**Excerpt provided**
The Second Fiftieth Wedding Anniversary
Upon the passing of a loved one, it is hard to believe that the world still spins on its axis and the sun rises in the morning.
The world continued as it always does, and was not the least bit aware that 50 years ago, Hubby and I had joined our lives in marriage under a chuppah according to Jewish tradition.
This was actually our second wedding to one another. The first took place two weeks before, in a judge’s chambers. My father was unwilling to wait the extra two weeks for the “proper” ceremony if, in fact, Hubby and I insisted on living together prior to that date – he wanted us legally married first. Everything needed to be “kosher,” but perhaps Dad was just guaranteeing that our very short courtship became legal somewhere before he committed to the country club, the Rabbi and all the accompanying arrangements. One can hardly blame him. Hubby proposed marriage 24 hours after we met, and I accepted. It was a shock that my parents had to absorb in the six weeks which followed between the proposal and the sanctification of our love.

**Exercise 1**
In the anniversary essay, write out the passage from "This was actually" up to and including "of our love.", switching "country club" to "banquet hall".
**Exercise 2**
Answer these questions using the anniversary essay.
(a) How many years ago were the couple married under a chuppah?
(b) Where did the first wedding take place?
(c) How long after the couple met did Hubby propose?

**Record set**

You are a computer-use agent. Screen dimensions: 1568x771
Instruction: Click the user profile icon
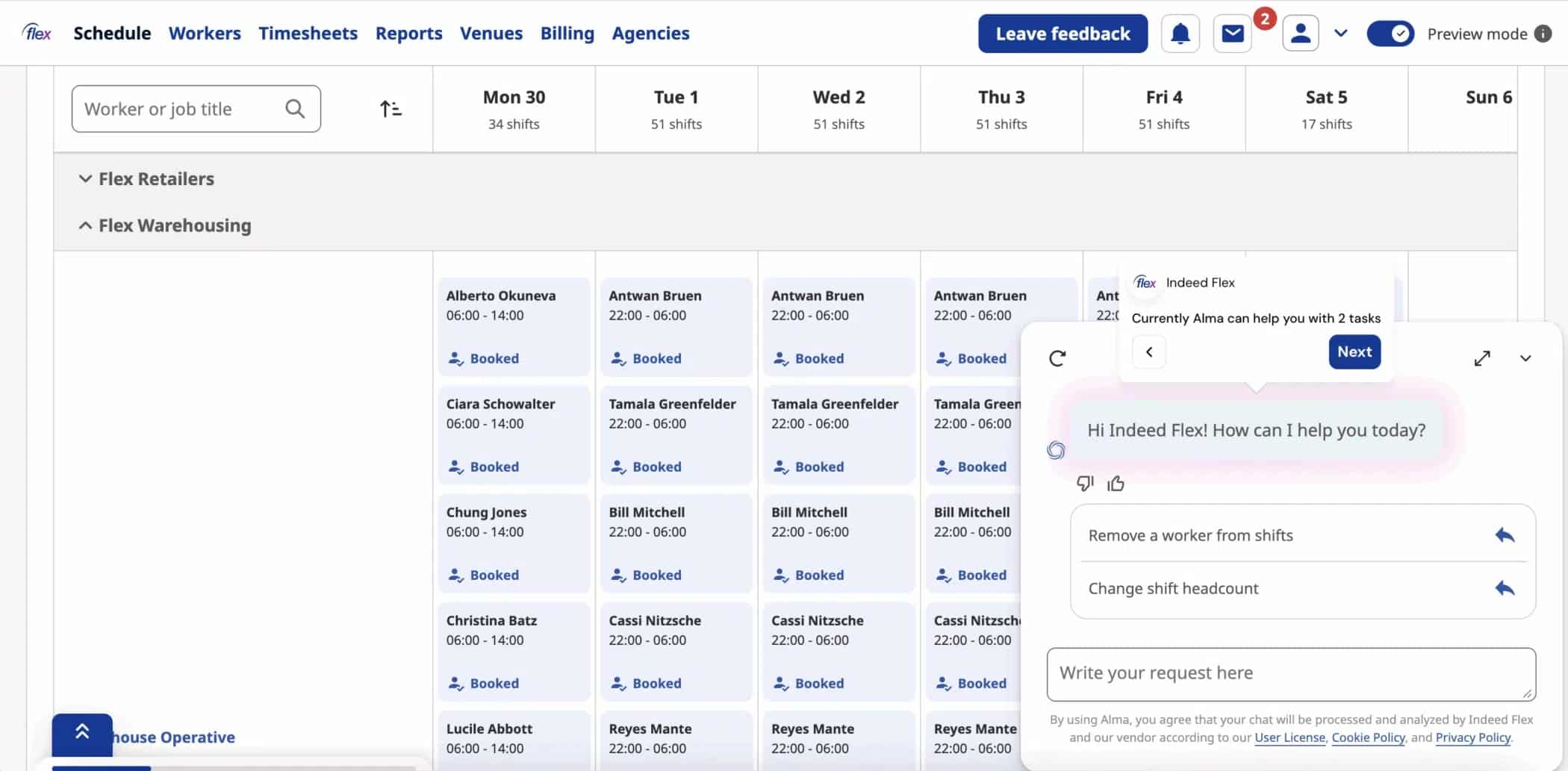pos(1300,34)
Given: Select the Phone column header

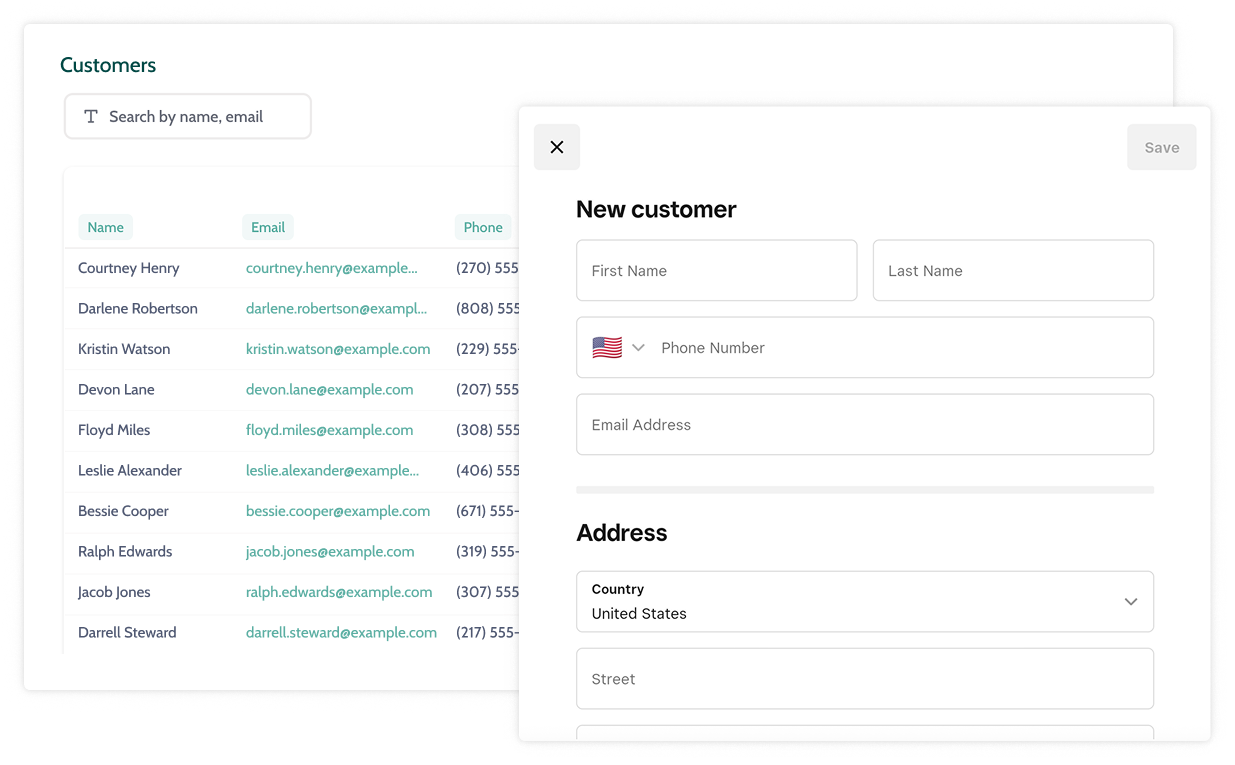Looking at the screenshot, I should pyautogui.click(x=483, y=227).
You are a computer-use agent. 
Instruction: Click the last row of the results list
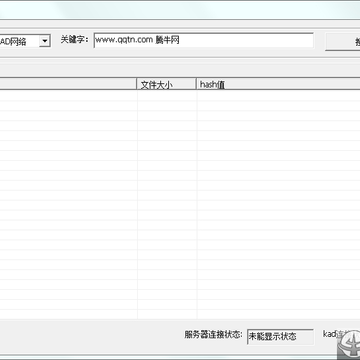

**Full solution 1**
This was actually our second wedding to one another. The first took place two weeks before, in a judge’s chambers. My father was unwilling to wait the extra two weeks for the “proper” ceremony if, in fact, Hubby and I insisted on living together prior to that date – he wanted us legally married first. Everything needed to be “kosher,” but perhaps Dad was just guaranteeing that our very short courtship became legal somewhere before he committed to the banquet hall, the Rabbi and all the accompanying arrangements. One can hardly blame him. Hubby proposed marriage 24 hours after we met, and I accepted. It was a shock that my parents had to absorb in the six weeks which followed between the proposal and the sanctification of our love.

**Full solution 2**
(a) 50 years ago.
(b) In a judge’s chambers.
(c) 24 hours after they met.